I am acutely aware that my friends on the right will be glad to translate for me the message that voters delivered yesterday by electing Donald J. Trump as the next president of the United States of America.

Let’s see. I opened the blinds on my home office this morning and noticed that the sun rose in the east, the leaves that were on my trees are still scattered on my lawn. The sun is shining.

Despite the language barrier that has developed overnight, I am going to remain steadfast in a couple of core beliefs.

First, Americans have elected a patently unqualified and unfit man to become commander in chief/head of state and government/leader of the Free World.
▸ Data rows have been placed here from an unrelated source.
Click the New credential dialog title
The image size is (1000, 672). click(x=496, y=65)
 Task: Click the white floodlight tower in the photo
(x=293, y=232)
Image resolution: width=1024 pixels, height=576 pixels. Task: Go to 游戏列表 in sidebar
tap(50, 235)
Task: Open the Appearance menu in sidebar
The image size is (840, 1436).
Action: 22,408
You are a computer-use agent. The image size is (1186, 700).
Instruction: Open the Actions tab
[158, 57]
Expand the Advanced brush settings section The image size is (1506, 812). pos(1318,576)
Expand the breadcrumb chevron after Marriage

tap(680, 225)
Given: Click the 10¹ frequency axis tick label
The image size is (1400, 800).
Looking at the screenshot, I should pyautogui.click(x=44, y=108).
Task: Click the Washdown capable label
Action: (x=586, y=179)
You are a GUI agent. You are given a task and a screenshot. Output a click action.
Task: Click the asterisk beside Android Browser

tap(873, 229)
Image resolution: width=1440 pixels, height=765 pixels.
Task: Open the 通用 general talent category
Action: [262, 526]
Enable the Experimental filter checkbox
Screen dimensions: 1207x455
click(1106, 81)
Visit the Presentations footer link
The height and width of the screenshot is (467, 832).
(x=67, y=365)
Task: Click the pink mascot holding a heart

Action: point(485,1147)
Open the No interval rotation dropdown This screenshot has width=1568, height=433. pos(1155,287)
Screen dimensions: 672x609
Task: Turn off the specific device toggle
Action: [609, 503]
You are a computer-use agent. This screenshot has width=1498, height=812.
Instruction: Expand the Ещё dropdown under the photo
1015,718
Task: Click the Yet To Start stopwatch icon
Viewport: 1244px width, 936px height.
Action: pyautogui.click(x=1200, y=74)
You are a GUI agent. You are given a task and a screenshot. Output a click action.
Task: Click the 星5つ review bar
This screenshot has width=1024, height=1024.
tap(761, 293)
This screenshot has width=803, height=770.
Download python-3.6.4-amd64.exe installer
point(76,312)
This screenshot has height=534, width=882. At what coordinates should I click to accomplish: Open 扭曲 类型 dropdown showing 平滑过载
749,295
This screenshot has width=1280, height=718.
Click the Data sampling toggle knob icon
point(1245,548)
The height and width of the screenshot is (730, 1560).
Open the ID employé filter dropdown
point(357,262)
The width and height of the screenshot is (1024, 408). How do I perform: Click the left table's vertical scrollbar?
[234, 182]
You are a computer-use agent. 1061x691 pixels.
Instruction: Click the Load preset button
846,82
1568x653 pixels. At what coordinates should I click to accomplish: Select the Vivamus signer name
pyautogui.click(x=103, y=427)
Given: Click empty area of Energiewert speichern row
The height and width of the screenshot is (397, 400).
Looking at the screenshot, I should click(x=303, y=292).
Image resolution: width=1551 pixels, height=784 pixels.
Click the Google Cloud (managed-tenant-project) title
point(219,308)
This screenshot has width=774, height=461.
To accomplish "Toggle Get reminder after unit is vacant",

I won’t belabor the point. I’ve made it ad infinitum already on this blog.

The very core of Trump’s campaign was based on dividing people and religious groups against each other. Now he says he intends to unify the country? Good luck with that.

Second, my hope had been all along that had Hillary Clinton won — as every pollster in the country seemed to expect would happen — that Trump would accept the result and offer his support for the new president. I expect Clinton to do that very thing later today.

I, too, accept the result. Do I agree with it? Obviously, no. Given that I believe in our political system, I understand how it works and how we elect presidents.

I hasten to point, too, that when all the votes are counted, Clinton is going to command a significant popular vote majority over Trump. But Trump won where it counts, in the Electoral College. Unlike the 2000 election, which required a 5-4 U.S. Supreme Court decision to stop counting ballots in Florida to elect George W. Bush, there won’t be that headache this time around.

I take small comfort in realizing that few Americans saw this result coming, that they would awaken this morning to the news that Donald J. Trump would be the next president. The pro-Trump partisans stood out like pie-in-the-sky braggarts prior to Election Day.

Now they look like geniuses.

Congratulations to them.

Now I need to clear my head … and learn the language that voters spoke last night.